6 darmowych narzędzi graficznych dla „niegrafików”

Zobacz, jakie to proste!

Nie ulega wątpliwości, że zawsze lepiej mieć ładne grafiki, niż grafiki brzydkie. Nie zawsze wymaga to jednak zaangażowania profesjonalisty. Mało tego, jeśli masz trochę czasu i wyczucia, jesteś w stanie nawet bez profesjonalnego oprogramowania stworzyć materiały, które spodobają się Twoim klientom. Dziś przedstawimy Ci 6 darmowych narzędzi, które wydatnie Ci w tym pomogą.

Graficy są potrzebni. Wprawne oko błyskawicznie oceni, co spodoba się naszym potencjalnym klientom, a doświadczenie i dostęp do zaawansowanych narzędzi przyspieszą proces produkcji materiałów.
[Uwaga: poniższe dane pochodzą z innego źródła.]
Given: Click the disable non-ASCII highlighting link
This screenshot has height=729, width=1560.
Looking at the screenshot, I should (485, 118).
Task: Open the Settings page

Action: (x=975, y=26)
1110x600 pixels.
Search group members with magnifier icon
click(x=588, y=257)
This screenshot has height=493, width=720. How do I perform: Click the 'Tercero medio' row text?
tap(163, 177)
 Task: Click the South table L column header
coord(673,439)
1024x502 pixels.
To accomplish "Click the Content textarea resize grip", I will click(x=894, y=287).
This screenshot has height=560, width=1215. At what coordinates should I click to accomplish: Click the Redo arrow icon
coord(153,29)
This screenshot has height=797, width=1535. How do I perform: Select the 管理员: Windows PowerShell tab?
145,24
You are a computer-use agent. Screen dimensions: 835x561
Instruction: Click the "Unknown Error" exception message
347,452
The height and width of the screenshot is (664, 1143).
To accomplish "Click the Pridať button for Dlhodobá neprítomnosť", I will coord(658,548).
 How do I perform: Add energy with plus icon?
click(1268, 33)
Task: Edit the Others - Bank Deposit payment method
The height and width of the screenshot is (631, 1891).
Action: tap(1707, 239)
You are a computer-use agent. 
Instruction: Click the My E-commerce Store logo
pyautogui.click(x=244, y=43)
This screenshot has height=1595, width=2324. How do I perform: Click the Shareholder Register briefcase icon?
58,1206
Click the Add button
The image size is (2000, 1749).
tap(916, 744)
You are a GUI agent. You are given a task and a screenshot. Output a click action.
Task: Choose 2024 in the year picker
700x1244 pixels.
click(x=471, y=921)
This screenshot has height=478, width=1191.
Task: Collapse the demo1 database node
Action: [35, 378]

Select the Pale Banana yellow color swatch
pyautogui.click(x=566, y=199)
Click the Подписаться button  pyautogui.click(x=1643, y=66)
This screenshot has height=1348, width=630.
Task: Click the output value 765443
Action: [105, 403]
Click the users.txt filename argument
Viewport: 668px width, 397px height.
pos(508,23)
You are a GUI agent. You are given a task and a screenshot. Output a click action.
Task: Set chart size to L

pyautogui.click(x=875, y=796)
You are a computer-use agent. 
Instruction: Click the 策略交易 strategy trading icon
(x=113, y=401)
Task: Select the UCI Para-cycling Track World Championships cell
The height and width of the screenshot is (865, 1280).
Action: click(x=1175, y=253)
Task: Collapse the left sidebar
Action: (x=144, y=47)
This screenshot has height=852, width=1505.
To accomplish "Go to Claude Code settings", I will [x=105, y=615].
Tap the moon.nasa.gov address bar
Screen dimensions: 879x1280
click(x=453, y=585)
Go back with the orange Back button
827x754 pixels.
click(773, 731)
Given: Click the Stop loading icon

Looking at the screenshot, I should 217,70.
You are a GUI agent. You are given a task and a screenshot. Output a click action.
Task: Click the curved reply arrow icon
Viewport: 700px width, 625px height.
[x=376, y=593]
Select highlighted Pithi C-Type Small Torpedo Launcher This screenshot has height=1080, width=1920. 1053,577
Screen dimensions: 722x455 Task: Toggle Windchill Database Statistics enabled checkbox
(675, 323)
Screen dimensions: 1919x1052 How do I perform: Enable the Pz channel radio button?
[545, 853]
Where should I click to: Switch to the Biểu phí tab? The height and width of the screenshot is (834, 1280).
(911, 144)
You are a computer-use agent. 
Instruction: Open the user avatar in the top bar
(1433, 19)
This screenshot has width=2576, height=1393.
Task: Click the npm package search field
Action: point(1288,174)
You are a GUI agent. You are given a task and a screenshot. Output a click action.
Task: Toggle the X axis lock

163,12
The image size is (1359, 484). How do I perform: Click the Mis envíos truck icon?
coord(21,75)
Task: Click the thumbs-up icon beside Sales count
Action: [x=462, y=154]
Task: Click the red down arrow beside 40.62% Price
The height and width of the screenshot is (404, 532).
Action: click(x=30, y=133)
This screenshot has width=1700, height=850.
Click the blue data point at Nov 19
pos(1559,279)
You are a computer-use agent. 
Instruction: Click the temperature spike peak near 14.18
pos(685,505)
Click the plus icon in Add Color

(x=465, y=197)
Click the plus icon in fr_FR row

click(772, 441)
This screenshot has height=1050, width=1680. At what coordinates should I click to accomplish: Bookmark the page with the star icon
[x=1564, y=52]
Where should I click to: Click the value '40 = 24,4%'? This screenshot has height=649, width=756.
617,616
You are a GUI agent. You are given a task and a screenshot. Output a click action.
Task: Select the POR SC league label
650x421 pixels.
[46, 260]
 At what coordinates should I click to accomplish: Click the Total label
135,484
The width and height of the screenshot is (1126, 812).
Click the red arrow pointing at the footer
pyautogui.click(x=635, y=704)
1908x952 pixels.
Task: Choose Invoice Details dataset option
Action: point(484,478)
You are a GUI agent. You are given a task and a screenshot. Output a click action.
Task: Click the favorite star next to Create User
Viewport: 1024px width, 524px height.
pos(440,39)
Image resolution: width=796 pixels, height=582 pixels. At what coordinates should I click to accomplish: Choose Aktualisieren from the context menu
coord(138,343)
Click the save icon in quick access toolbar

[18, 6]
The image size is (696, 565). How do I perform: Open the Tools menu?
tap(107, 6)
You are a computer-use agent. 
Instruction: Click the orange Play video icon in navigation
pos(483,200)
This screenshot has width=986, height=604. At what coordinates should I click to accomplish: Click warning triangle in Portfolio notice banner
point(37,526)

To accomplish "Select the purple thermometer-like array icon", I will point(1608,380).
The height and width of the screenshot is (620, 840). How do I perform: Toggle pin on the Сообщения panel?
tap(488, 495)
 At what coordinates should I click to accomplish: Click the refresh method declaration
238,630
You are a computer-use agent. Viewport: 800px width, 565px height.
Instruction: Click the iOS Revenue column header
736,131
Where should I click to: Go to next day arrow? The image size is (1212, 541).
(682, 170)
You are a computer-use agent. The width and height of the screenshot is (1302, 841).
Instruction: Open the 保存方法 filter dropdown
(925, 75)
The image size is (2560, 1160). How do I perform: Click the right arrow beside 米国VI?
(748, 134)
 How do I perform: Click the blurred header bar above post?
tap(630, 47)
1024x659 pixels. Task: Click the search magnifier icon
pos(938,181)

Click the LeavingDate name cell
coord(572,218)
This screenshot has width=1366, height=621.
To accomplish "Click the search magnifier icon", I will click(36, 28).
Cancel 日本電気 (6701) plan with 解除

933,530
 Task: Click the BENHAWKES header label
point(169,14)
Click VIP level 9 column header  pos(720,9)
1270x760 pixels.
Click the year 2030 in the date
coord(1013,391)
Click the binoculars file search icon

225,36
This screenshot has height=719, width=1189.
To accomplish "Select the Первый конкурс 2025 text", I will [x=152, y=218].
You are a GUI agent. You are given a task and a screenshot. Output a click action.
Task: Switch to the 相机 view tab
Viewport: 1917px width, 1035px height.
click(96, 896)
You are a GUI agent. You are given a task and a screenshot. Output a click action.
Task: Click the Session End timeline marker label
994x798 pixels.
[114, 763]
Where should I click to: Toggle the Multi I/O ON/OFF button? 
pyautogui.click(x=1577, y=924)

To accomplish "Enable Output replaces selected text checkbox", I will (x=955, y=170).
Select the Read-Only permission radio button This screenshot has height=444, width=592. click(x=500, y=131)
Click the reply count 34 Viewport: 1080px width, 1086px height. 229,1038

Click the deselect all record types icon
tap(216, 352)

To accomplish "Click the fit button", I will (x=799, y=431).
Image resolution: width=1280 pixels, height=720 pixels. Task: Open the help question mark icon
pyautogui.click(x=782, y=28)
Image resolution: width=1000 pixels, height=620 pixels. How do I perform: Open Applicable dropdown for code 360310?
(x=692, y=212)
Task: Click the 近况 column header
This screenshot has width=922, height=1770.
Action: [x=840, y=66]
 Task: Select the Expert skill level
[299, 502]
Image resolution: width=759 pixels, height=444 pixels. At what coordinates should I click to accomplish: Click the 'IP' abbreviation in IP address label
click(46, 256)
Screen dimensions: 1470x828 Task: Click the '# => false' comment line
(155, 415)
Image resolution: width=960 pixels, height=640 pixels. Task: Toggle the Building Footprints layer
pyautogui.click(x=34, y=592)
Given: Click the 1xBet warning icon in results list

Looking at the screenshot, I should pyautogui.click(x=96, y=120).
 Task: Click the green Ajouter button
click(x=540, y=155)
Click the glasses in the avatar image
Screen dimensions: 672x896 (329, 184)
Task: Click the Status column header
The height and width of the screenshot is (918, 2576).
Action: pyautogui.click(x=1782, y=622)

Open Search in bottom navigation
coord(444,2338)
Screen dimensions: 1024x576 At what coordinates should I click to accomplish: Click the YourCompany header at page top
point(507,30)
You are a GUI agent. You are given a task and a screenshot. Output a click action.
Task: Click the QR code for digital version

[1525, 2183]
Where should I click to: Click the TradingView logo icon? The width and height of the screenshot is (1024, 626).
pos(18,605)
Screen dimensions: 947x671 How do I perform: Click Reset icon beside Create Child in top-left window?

Warto też mieć świadomość, że praca grafika to nie tylko przygotowanie ładnego projektu, ale też dostosowanie go do wymagań nośnika reklamowego. Jeśli postanowicie sami stworzyć ulotkę w Canvie, szybko przekonacie się, o co chodzi – spady, zamiana tekstu na krzywe i kolory w CMYK, których będzie wymagać drukarnia – mogą okazać się dla laika barierą nie do przeskoczenia. A bez nich finalny wydruk może wyglądać inaczej, niż to sobie zaplanowaliśmy.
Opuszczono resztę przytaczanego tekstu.